The Swallows, who did not lose back-to-back games over the final month of the regular season, are nearing the must-win stage after meekly going down to a second straight defeat, falling 4-0 in Game 2 at Fukuoka Yahuoku! Dome.
Rick VandenHurk held the Swallows to three hits over eight scoreless innings, and Lee Dae Ho and Akira Nakamura both homered to give the Hawks a 2-0 lead as the series moves to Tokyo’s Jingu Stadium for the third game Tuesday night.
The Swallows showed their tenacity in emerging victorious in a tight Central League pennant race, but have been all but silent at the plate in their first Japan Series appearance since 2001.

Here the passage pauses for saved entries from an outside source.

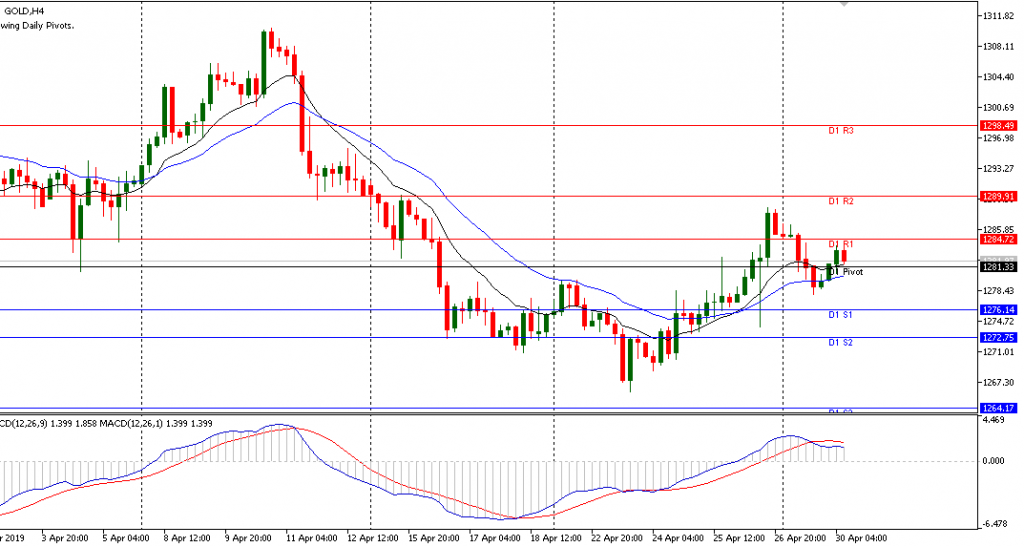Click the D1 S1 support label
Viewport: 1024px width, 547px height.
[840, 315]
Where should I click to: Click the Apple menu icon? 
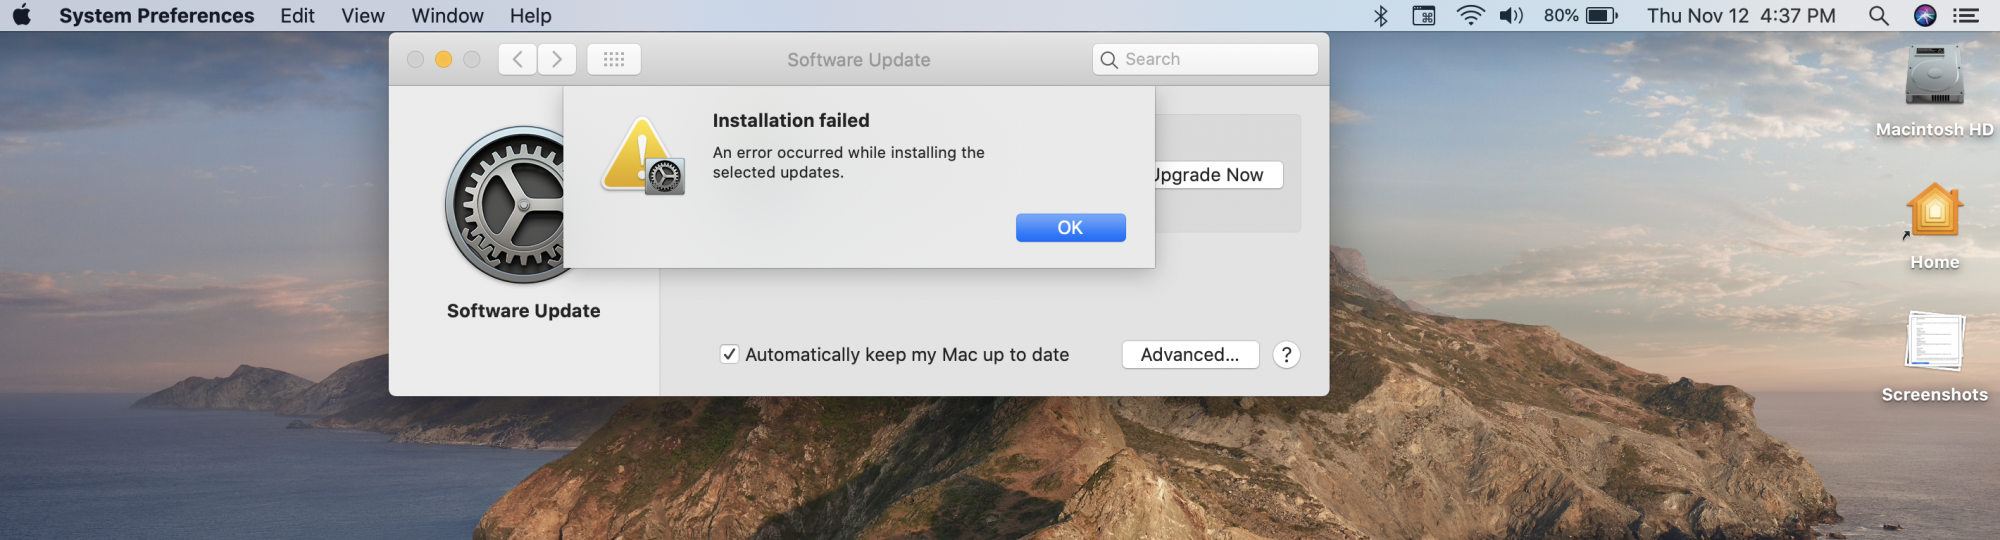[22, 15]

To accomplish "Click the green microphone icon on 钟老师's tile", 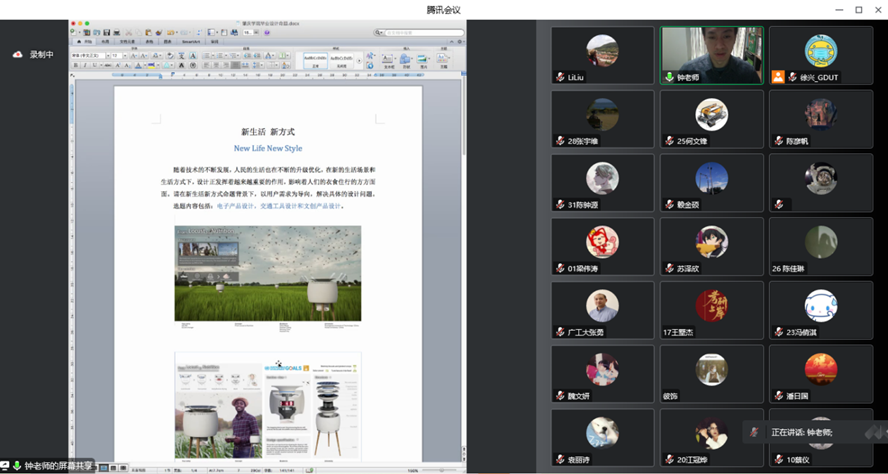I will point(669,77).
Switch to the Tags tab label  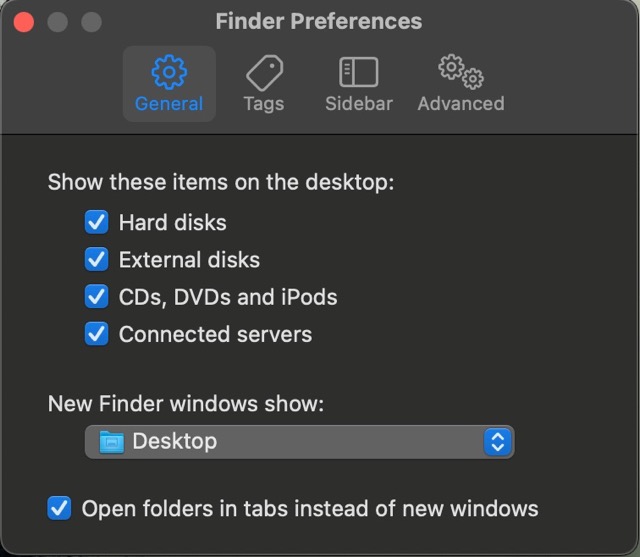[263, 104]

The Swallows, who got just four hits in losing the opener 4-2, showed a spark of life to start Sunday’s game, when leadoff hitter Tsuyoshi Ueda singled to left. But he was thrown out trying to steal second on the first pitch to Shingo Kawabata, and Kawabata and Tetsuto Yamada both went down easily.
Throughout the season when the Swallows had a runner on first and No. 2 hitter Kawabata at the plate, the bench made no special moves, as Kawabata hit .454 in that situation. With Kawabata hitting away, it set the table for the next two hitters, Yamada and Kazuhiro Hatakeyama, and provided the Swallows with their best pattern for scoring runs.
Perhaps he saw a hitch in VandenHurk’s motion or felt Kawabata and Yamada were not batting well, but Manaka decided to send the runner. “I wanted to apply pressure with the runner,” he said.
In 44 of Yakult’s 76 wins, they scored first and did not surrender the lead. In terms of scoring by innings, the Swallows chalked up 84 runs in the first frame.
The Swallows failed to score after putting two runners on in the first inning on Saturday, and the lack of establishing an early rhythm again helped lead to another defeat.
The Swallows hopes of turning around the series are boosted by the fact that they were 44-22-1 at Jingu.
“I think we’ll be able to play our style of baseball,” Hatakeyama said.